Action item:
Print out the entries from the line containing "The width and height of the screenshot is (260, 182)." through the last line, exactly, and print nothing else. Pictures are not copied.

Input data:
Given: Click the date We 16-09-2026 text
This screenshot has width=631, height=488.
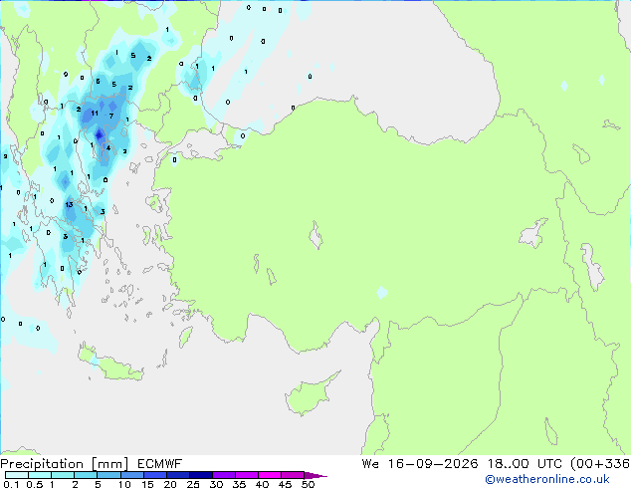Looking at the screenshot, I should click(420, 464).
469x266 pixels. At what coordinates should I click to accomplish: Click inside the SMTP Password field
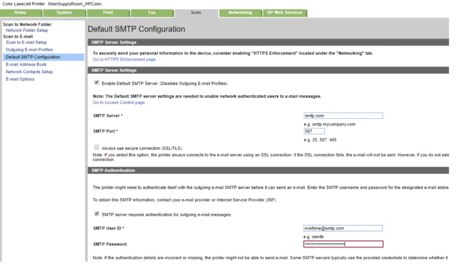(343, 244)
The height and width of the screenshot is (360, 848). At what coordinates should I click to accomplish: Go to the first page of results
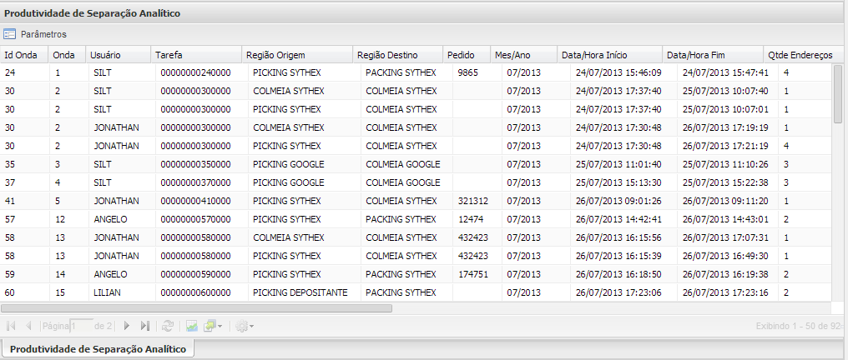click(12, 326)
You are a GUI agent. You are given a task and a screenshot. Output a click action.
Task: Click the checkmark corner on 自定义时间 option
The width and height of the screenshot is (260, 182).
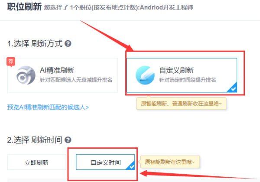point(131,166)
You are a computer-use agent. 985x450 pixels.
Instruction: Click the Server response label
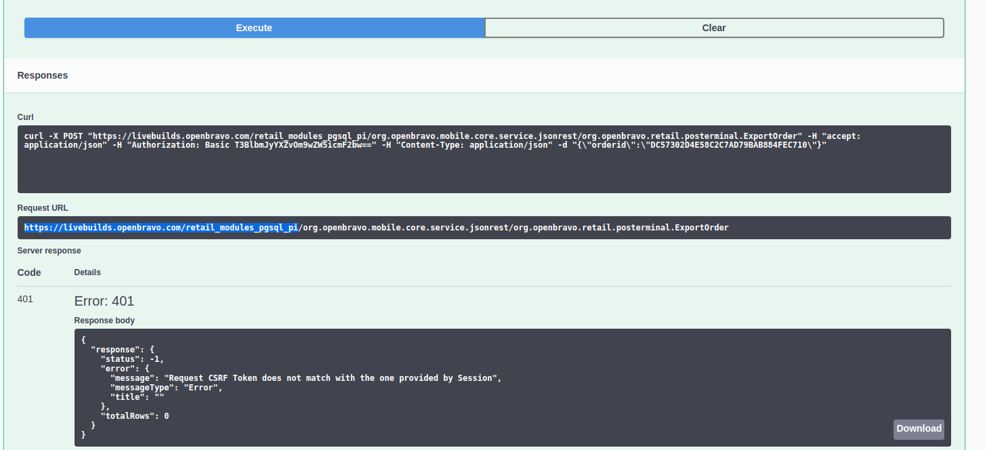pyautogui.click(x=49, y=251)
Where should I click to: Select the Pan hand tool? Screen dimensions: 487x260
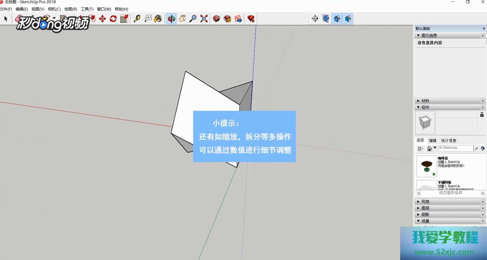tap(182, 19)
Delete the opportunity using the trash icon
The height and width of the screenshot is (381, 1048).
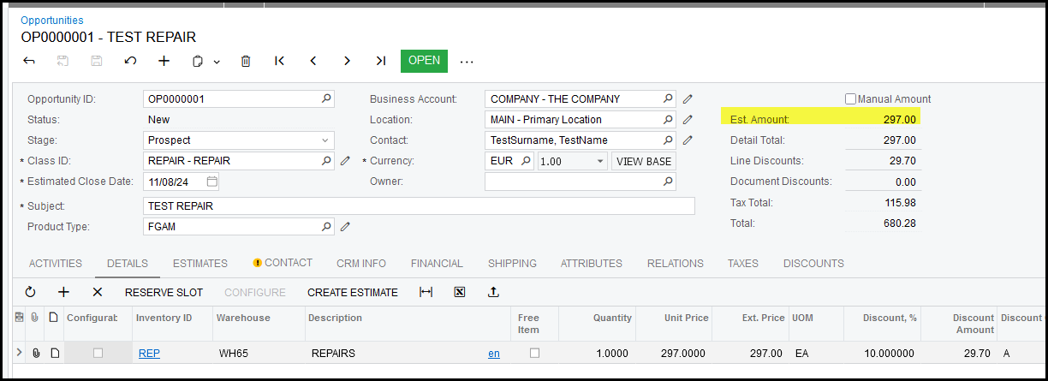tap(246, 61)
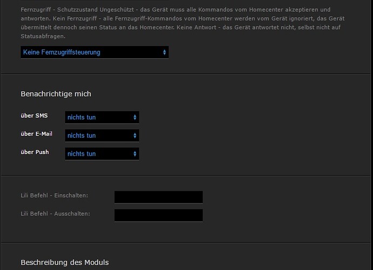Click the arrow icon of über SMS select
The width and height of the screenshot is (373, 270).
point(135,117)
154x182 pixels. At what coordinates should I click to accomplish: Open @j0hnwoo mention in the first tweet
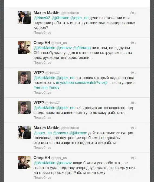pos(60,18)
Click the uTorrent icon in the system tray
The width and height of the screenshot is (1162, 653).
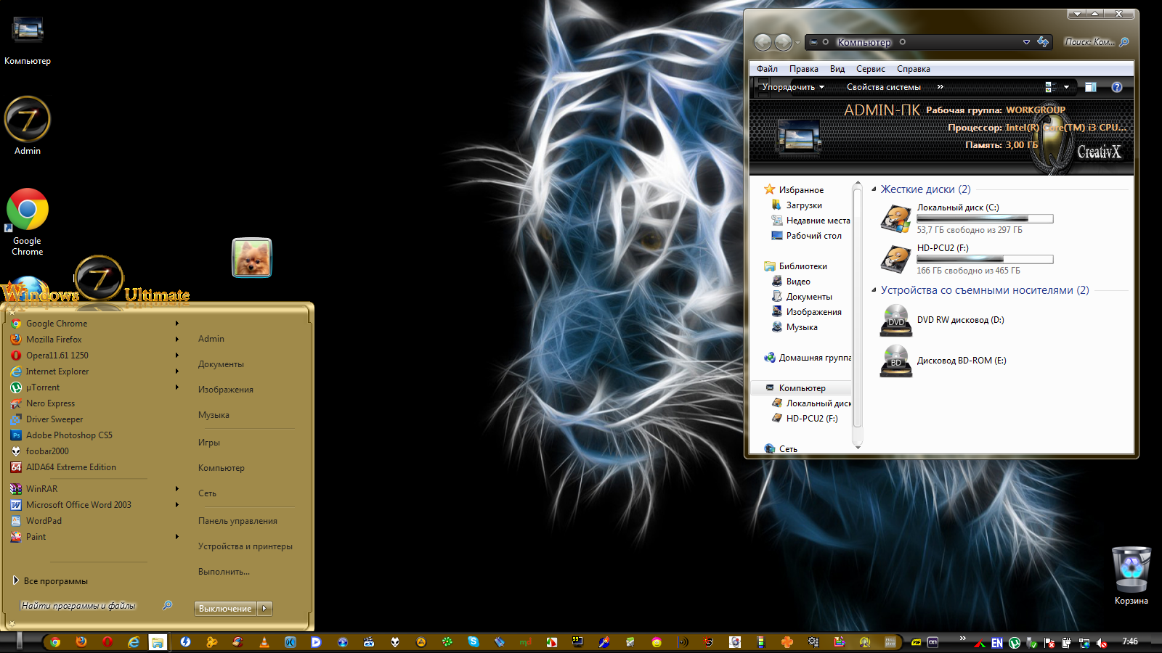point(1015,643)
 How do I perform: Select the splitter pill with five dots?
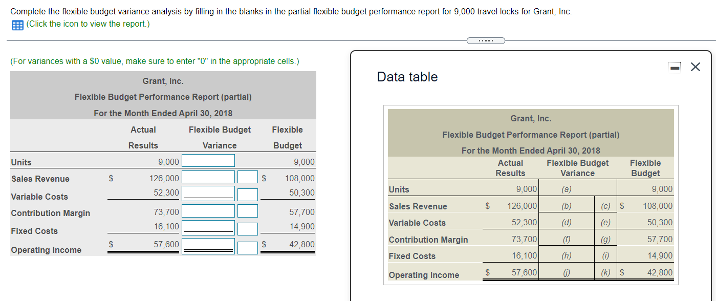pos(485,40)
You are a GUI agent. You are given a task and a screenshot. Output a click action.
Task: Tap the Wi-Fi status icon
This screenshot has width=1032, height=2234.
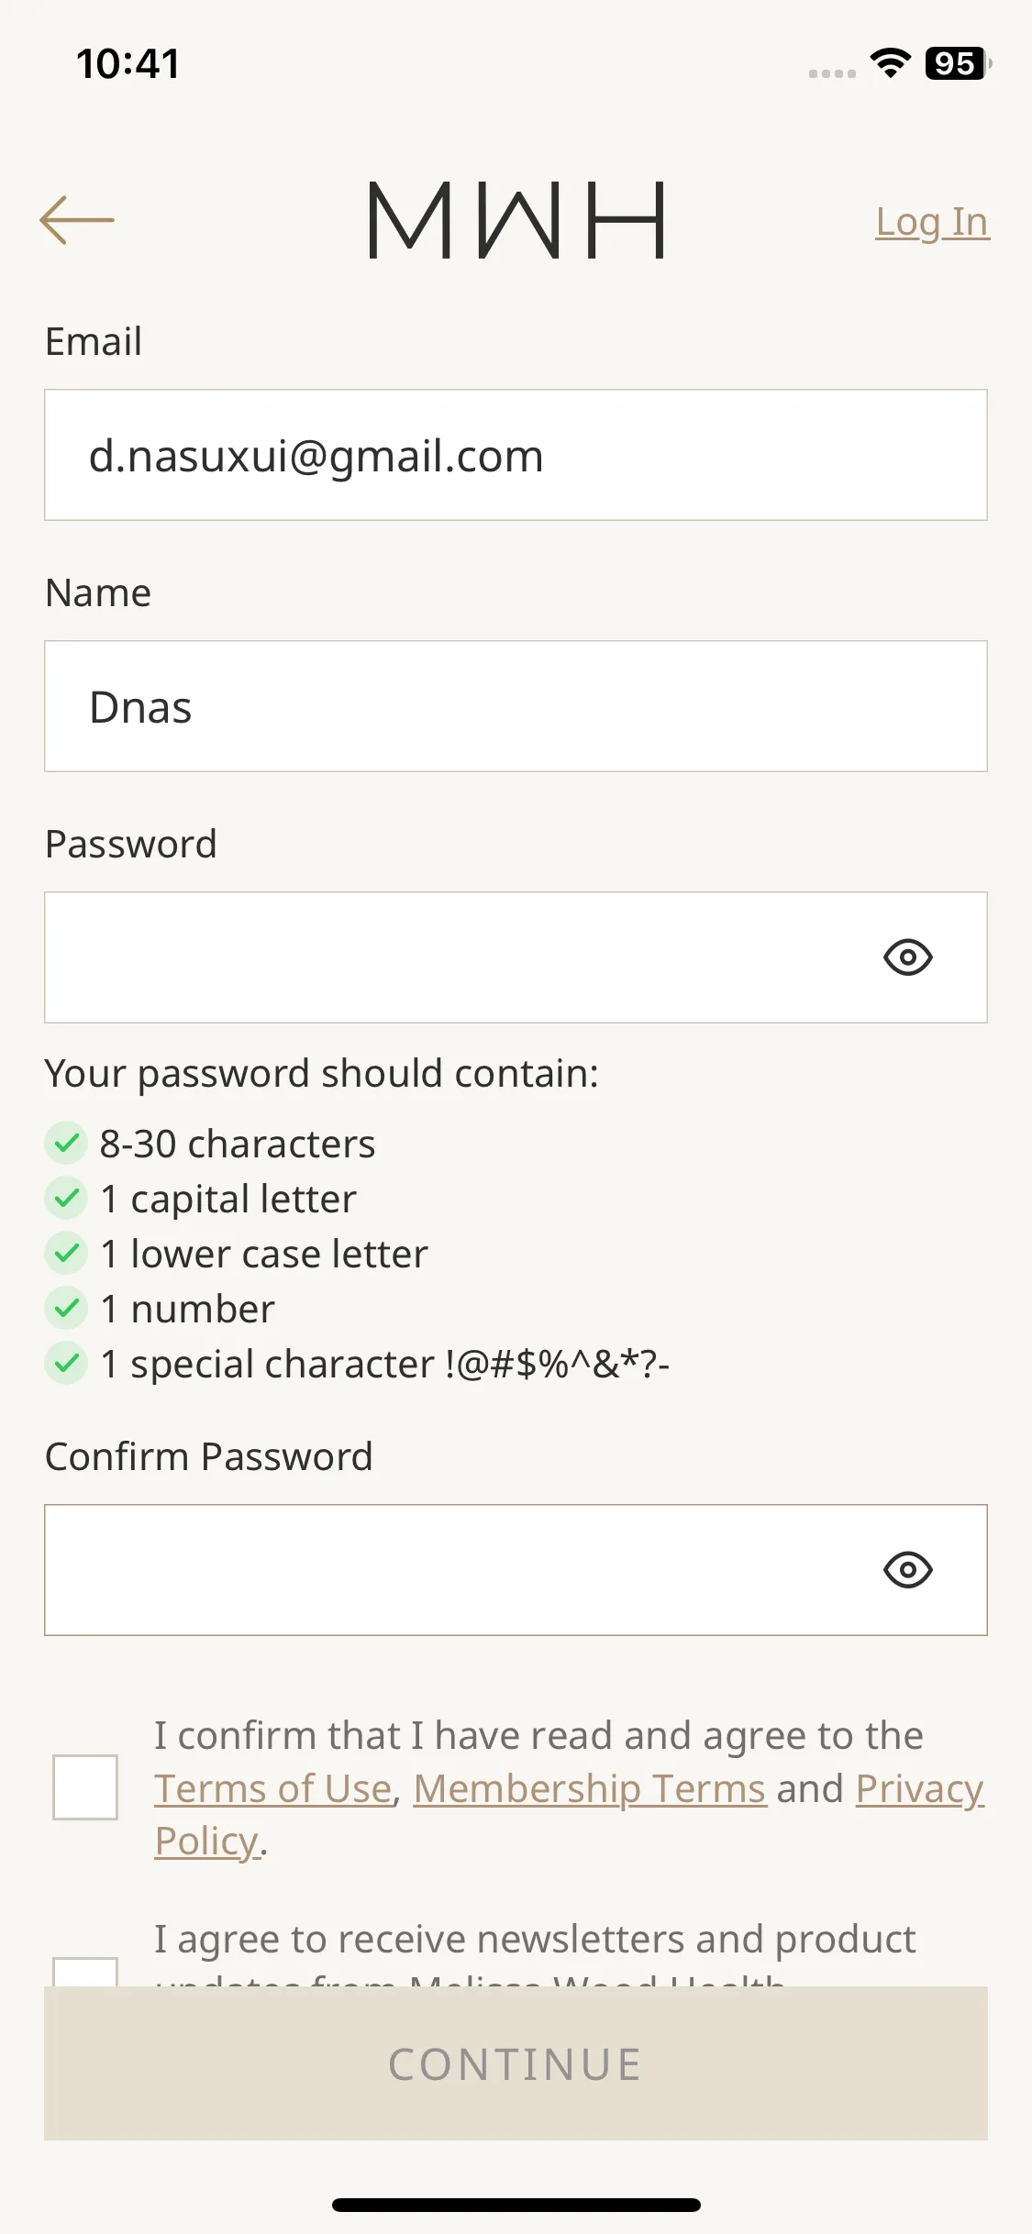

Written reply:
The width and height of the screenshot is (260, 182).
point(131,166)
You are a computer-use agent. 985x450 pixels.
Instruction: Click the Server response label
pyautogui.click(x=49, y=251)
Where should I click to: Select the Pan hand tool? Screen dimensions: 487x260
tap(182, 19)
Delete the opportunity using the trash icon
The height and width of the screenshot is (381, 1048).
tap(246, 61)
Click the arrow icon of über SMS select
The width and height of the screenshot is (373, 270).
point(135,117)
154x182 pixels. At what coordinates should I click to accomplish: Open @j0hnwoo mention in the first tweet
pos(60,18)
Click the uTorrent icon in the system tray
The width and height of the screenshot is (1162, 653).
point(1015,643)
 How do I perform: Select the splitter pill with five dots?
pos(485,40)
You are a GUI agent. You are given a task and a screenshot. Output a click action.
Task: Tap the Wi-Fi status icon
This screenshot has width=1032, height=2234.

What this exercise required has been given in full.